On the revenue side, Unilever Nigeria was able to raise its sales by 42.3% across its foods, home and personal care business units. Channel checks show that the company’s products across its core segment have increased. Households demand has declined generally while customers’ consumption pattern has been tempered by much higher price levels.
“We highlight that revenue from the food segment bucked the trend from the last two quarters following the positive growth recorded in the quarter”, Cordros Capital analysts said in a review.
The firm said it suspects price increases implemented across the company’s product portfolio drove the strong growth in both the Food Products and HPC segments. Sequentially, revenue grew by 13.1% on a quarterly basis, following the broad-based increases across the company’s business segments.

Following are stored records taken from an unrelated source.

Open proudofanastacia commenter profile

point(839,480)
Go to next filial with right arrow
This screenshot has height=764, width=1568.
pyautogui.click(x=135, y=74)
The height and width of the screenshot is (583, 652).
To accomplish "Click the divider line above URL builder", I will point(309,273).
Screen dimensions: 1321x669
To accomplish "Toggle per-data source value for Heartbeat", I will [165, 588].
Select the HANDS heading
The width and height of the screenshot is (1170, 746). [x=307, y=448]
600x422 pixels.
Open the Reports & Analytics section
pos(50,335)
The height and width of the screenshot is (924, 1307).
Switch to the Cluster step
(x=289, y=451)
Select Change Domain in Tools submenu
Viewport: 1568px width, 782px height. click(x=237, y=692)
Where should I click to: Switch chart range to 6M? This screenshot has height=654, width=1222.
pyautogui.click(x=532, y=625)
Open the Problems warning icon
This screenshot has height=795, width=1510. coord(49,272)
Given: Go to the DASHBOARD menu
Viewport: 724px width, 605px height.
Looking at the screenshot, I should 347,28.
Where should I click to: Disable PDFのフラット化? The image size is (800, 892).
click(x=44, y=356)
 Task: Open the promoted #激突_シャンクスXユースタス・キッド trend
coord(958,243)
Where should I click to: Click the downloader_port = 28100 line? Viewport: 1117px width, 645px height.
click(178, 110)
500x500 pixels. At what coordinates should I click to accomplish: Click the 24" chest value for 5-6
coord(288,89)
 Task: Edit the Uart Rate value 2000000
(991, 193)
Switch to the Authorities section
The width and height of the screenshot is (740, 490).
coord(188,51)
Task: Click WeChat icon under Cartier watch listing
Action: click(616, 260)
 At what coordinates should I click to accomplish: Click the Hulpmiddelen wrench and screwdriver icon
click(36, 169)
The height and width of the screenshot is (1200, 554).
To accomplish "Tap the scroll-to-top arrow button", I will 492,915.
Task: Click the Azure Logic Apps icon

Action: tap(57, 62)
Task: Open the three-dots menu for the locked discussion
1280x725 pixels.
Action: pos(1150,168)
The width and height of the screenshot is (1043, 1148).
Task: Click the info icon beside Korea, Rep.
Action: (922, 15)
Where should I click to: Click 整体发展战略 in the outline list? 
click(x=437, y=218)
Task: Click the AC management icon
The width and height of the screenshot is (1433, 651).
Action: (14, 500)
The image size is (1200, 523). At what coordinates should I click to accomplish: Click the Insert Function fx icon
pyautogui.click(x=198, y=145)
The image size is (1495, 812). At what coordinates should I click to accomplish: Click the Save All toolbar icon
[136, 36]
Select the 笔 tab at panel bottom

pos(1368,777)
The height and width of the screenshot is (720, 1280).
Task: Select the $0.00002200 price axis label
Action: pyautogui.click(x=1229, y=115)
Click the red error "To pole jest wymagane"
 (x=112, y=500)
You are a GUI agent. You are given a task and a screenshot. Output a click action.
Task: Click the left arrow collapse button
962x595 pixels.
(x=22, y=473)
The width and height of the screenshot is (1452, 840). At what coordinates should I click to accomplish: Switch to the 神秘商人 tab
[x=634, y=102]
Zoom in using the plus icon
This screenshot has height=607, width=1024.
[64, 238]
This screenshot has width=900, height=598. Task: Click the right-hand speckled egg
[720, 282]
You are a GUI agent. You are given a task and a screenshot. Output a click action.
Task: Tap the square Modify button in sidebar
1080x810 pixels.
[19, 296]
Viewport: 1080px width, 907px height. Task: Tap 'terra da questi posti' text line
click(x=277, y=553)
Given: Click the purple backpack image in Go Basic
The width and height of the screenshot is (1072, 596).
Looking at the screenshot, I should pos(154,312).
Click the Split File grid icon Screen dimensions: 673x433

Food products sales inched higher by 10.5% above the record level seen in the first quarter of the year. Likewise, revenue generated in its home and personal care segment spiked 15.2% above the first quarter of 2022.
A further look into the company’s numbers shows that net finance cost came in at N335.02 million from N452.78 million expended in the second quarter of 2021 And there was a 62.8% decline in finance income in the period.
Its unaudited financial statement shows that in the second quarter of 2022, Unilever Nigeria recorded a finance income totaling N172.44 million, much lower than the N463.87 million reported 12 months earlier.
Analysts traced the increase in finance costs to interest on third-party bank loans which printed at N122.51 million as against the zero level seen in the comparable period in 2021. This was worsened by an exchange rate loss of N430.35 million, a development that appear first time in the last 12 months.
Due to a higher tax charge of N517.91 compared with a tax credit of N253.13 million taken in a similar period last year, the company recorded a PAT of N110.37 million compared with N1.00 billion in the comparable period in 2021.
In a market note, analysts at Cordros Capital said Unilever Nigeria’s second quarter 2022 performance was below expectations. Analysts spotted that the company’s sustained revenue and gross margin growth were inhibited by the dual impact of finance expenses and exchange rate loss on its bottom line.
“Considering the current FX illiquidity in the domestic economy which we assess may have a negative impact on the company’s operations, we believe earnings will remain under pressure in subsequent quarters”, analysts projected.